> **READING PASSAGE**:

Thursday, January 7, 2010

One impact of the cold spell

It was, perhaps, an unscripted comment but I was watching the “ABC News” with Diane Sawyer tonight, and after the story of the intense cold over the country, she turned to the reporter and asked if this was compatible with global warming. His answer was along the lines of “if it was just the United States then it might be considered to be just weather, but given that it also covers China and Europe, perhaps it is indicative of something else.”

And thus another chink in the armor surrounding discussions of climate change. It is all very well to make predictions about how warm the world is going to get, and to try and frighten politicians into changing policies on the basis of alarming predictions of the effects of global warming , but the problem comes when those predictions fail to come to pass. It is all very well for folk to state, as George Monbiot does that this is not the case.
Even their premise – that the Met Office "confidently predicted a warmer than average winter for Britain" - is wrong. Here's what it actually said:

Early indications are that it's looking like temperatures will be near or above average. But there's still a one in seven chance of a cold winter – with temperatures below average.

No confidence there, no certainty, and no single prediction.
I guess he and I don’t speak the same language, since I read the Met Office prediction as being that there is an 87% chance of a warm winter – which this surely isn’t. But when you’ve tied yourself as tightly to the global warming mantra as he has, it is going to be hard to face up to the reality that perhaps it isn’t so.

Instead we are at a point where businesses are being closed in Europe to conserve fuel.
The national grid was forced to reduce the supply to companies in the North West and East Midlands shortly after issuing its second warning in three days that the system was running out of gas. Demand in recent days has been 28 per cent above seasonal norms and is likely to increase today, when temperatures could fall to minus 22C (-8F) in some areas after what was expected to be the coldest night of the winter so far.
and in a reminder to the EPA Administrator that cold can be a killer there is the possibility of up to a million sheep being lost because of the continued cold in the Scottish Highlands.

And it is not just farm animals that suffer, again in contrast with the EPA Administrator's views, data is now available on how many folk die due to the increased cold, and why.
Last year's low temperatures saw the highest number of "excess deaths" - the number of those who perished over and above what is normal for the time of year - for nearly a decade.
The 40,000 "excess deaths" in England and Wales represented a rise of nearly 50% from the previous year. In the South East, where people were perhaps least prepared for a cold snap, deaths nearly doubled.
This is not just a theoretical debate being carried out based on computer models and controlled publication of only papers favorable to one position. But this is a real ongoing situation where those who rely on the predictions that have been made must now face the actual reality of what is happening.

Now it is true that one winter does not, alone, make the climate change story untenable. But given that there has to be a reason for this, and it is not evident in the climate models on which so much has been invested, then it is fair to ask why not? It is reasonable to ask what is causing this drop in temperature, and to question whether whatever is causing this cold has not, in the last decade, been working in the opposite sense to cause warming. And if my comment from a year ago relating the a change in attitude toward an unconditional acceptance of global warming theories is beginning to be validated, then I think that the questioning will intensify somewhat when the costs of a colder period are added up.

(Element and text position entries)
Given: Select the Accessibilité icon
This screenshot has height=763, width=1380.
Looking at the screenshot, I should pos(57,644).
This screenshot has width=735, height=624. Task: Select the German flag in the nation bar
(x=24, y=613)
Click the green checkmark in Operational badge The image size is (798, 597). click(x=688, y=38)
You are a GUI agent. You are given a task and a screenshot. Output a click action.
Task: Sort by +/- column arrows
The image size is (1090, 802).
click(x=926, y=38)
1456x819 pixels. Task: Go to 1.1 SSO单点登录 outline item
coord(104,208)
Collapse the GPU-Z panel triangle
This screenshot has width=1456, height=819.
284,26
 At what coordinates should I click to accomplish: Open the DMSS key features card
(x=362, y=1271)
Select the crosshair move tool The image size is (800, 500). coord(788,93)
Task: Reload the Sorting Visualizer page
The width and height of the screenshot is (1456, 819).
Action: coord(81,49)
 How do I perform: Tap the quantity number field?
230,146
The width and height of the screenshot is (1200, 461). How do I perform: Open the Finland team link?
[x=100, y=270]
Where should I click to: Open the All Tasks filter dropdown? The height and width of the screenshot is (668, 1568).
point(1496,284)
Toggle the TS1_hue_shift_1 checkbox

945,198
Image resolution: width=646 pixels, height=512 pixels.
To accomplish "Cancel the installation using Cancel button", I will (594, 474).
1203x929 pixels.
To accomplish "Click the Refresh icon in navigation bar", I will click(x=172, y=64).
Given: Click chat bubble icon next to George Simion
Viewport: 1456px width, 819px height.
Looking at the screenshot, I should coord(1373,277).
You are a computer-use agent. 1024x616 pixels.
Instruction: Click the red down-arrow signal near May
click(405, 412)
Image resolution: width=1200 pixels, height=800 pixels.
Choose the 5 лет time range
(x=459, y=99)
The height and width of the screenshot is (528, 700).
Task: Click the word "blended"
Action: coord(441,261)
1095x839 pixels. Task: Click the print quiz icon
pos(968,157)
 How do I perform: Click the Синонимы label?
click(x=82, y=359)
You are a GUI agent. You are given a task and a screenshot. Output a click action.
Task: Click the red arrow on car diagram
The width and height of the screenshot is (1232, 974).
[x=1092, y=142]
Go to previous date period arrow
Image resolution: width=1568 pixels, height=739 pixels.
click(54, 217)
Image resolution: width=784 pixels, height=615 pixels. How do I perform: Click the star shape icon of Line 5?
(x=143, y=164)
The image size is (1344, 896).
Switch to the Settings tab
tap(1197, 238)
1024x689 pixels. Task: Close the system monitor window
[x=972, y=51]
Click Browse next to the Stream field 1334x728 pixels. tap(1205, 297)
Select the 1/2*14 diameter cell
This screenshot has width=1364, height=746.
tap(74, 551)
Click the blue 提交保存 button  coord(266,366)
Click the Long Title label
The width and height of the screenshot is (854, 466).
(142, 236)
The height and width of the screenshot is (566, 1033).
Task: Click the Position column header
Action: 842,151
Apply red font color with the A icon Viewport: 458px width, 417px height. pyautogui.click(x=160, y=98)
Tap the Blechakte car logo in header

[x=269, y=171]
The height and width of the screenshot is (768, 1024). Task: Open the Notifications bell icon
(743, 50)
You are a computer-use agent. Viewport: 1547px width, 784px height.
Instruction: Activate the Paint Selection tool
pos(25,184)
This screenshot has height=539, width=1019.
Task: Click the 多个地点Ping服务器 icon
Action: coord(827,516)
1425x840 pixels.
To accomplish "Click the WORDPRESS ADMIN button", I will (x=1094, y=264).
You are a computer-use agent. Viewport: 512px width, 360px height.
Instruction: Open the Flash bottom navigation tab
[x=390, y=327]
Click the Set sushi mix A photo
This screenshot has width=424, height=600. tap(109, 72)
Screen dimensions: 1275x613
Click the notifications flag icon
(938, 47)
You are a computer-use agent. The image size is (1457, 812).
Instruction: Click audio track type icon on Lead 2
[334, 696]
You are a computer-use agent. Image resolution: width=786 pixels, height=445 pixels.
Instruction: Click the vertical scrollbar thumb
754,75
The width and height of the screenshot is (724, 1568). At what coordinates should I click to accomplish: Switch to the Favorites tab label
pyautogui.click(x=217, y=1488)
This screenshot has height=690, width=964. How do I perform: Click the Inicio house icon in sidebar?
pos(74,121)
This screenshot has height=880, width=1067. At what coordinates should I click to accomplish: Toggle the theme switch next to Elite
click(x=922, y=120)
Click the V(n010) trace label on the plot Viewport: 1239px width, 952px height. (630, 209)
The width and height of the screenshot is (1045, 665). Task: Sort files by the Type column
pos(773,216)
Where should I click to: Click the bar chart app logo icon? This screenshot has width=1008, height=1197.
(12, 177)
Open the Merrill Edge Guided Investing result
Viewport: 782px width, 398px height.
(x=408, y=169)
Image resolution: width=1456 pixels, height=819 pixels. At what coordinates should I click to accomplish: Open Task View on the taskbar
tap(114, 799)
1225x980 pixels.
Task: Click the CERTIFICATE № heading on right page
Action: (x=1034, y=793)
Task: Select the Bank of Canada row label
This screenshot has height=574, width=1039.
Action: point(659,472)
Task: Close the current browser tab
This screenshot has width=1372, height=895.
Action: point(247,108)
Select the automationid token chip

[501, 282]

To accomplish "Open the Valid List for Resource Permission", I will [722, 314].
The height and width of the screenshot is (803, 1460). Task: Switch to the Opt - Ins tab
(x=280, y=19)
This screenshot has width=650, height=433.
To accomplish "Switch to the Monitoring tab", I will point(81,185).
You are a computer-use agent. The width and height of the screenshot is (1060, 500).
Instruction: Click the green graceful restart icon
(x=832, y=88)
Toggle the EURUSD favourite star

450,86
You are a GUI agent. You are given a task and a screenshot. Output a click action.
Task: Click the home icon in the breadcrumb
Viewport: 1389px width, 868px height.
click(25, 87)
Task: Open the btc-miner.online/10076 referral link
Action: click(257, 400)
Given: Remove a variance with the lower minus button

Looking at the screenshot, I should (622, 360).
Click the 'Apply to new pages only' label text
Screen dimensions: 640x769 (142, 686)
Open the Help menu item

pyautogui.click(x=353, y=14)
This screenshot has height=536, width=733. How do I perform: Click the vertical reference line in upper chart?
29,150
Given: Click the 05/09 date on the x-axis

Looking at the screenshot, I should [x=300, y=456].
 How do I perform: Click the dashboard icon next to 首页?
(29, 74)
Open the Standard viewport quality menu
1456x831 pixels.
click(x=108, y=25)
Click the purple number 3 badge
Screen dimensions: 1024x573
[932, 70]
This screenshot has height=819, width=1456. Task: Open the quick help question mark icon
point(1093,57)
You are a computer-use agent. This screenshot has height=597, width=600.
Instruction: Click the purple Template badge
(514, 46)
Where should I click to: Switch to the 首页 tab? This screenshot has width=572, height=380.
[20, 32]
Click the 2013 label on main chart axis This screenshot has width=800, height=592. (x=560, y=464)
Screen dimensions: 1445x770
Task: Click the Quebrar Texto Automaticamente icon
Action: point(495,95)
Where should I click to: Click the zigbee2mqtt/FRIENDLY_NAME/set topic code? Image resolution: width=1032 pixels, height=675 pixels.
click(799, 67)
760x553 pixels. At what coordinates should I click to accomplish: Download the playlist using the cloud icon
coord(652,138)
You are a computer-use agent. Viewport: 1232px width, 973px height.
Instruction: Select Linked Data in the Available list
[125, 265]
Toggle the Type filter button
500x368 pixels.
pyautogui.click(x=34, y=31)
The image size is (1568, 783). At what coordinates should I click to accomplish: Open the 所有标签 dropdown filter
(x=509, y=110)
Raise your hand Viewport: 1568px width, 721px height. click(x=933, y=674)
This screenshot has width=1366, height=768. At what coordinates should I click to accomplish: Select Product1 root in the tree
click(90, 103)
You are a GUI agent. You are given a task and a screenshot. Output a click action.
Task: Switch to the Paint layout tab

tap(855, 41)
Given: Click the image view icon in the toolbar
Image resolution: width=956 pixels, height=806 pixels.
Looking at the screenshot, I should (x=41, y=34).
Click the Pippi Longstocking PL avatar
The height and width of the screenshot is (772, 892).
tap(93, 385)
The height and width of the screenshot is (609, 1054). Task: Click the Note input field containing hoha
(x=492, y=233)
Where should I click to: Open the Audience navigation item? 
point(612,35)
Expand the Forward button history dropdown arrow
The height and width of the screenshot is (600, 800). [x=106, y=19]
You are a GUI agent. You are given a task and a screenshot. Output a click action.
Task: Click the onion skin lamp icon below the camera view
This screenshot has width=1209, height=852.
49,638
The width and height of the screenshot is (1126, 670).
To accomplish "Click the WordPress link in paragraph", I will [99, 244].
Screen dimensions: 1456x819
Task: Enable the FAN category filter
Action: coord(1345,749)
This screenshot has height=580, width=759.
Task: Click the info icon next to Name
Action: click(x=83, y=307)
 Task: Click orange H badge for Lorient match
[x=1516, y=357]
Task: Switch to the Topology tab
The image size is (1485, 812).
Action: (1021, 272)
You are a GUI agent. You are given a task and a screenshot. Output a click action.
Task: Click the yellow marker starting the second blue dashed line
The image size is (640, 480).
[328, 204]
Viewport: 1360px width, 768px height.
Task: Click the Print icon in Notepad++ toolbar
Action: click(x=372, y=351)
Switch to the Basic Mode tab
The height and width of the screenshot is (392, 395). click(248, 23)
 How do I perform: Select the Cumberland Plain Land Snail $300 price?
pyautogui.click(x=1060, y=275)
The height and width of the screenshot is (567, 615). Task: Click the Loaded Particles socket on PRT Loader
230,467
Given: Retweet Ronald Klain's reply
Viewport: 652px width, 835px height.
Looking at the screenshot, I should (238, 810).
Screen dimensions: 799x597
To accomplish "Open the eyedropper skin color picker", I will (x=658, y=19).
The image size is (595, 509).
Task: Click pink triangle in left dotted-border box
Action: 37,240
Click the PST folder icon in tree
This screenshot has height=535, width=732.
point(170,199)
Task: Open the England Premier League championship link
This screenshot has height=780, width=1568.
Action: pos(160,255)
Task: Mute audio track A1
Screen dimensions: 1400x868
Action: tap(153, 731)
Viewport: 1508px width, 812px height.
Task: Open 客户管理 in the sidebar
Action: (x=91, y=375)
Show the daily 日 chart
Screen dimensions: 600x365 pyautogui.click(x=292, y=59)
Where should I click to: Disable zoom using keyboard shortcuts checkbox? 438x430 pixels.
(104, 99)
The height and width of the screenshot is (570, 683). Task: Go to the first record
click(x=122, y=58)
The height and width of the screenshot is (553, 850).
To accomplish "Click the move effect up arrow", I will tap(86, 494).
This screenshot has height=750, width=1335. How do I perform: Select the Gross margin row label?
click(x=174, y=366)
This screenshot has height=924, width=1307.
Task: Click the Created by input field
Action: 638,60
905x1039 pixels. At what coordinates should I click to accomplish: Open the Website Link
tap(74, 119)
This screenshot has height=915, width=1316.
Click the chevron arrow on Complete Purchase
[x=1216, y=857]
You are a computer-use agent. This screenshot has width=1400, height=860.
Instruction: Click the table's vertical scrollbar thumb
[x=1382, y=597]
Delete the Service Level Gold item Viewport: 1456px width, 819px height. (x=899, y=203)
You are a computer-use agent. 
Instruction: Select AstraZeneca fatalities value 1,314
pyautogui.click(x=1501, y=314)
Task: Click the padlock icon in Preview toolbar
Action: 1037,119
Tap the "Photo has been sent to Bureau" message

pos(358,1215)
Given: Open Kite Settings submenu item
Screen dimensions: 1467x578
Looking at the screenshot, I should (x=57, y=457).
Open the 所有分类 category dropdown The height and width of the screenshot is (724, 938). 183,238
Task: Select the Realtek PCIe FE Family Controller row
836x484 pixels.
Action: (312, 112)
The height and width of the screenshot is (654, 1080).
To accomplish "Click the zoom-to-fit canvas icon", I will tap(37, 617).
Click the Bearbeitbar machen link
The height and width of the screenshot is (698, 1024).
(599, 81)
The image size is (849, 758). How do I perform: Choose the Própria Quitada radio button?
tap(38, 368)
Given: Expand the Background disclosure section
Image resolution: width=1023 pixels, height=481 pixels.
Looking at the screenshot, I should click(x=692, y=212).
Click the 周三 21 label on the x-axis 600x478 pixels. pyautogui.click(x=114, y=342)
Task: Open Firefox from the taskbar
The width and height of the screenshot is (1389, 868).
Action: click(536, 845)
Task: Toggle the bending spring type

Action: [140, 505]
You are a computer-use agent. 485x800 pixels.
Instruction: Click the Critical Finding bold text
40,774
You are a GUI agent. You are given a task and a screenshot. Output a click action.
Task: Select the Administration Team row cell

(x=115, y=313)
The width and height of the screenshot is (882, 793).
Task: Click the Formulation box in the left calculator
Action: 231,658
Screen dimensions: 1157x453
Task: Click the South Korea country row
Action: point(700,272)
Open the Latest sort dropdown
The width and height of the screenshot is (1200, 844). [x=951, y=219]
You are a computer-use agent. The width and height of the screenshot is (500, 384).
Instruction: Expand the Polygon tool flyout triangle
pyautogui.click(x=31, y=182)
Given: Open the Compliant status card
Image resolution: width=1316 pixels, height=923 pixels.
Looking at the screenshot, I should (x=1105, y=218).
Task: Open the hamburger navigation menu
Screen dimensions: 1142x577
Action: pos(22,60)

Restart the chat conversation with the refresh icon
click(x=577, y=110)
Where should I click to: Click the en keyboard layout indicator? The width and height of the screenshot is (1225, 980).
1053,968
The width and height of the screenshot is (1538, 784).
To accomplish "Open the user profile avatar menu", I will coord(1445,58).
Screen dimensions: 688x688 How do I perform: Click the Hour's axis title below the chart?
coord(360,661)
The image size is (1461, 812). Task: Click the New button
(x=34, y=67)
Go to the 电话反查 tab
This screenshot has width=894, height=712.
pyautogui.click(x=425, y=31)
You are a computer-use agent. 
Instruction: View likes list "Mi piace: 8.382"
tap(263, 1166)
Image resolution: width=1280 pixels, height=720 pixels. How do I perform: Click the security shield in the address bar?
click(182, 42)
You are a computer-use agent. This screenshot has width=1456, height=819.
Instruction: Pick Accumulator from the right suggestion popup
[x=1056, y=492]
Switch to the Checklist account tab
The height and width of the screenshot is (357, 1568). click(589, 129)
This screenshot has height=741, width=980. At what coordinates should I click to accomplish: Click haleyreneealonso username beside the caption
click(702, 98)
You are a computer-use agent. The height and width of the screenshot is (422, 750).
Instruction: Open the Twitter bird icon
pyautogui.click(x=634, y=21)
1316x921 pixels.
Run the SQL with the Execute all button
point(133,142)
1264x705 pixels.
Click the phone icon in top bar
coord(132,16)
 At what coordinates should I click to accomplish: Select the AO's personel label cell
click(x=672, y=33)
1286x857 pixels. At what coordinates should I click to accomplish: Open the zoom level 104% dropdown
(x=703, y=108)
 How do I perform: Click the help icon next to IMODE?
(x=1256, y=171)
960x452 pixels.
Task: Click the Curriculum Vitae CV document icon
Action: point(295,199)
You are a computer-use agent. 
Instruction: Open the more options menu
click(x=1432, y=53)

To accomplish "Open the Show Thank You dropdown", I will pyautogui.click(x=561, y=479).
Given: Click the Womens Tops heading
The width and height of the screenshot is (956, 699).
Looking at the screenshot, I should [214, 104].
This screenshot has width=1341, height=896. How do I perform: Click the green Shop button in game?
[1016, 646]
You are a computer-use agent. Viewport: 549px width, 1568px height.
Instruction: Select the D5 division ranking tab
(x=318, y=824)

> **GIVEN PROBLEM**:
Reproduce a passage from the blog post about the cold spell: begin at the words "Even their premise" and stop after the words "it isn’t so.".

> **CORRECT ANSWER**:
Even their premise – that the Met Office "confidently predicted a warmer than average winter for Britain" - is wrong. Here's what it actually said:

Early indications are that it's looking like temperatures will be near or above average. But there's still a one in seven chance of a cold winter – with temperatures below average.

No confidence there, no certainty, and no single prediction.
I guess he and I don’t speak the same language, since I read the Met Office prediction as being that there is an 87% chance of a warm winter – which this surely isn’t. But when you’ve tied yourself as tightly to the global warming mantra as he has, it is going to be hard to face up to the reality that perhaps it isn’t so.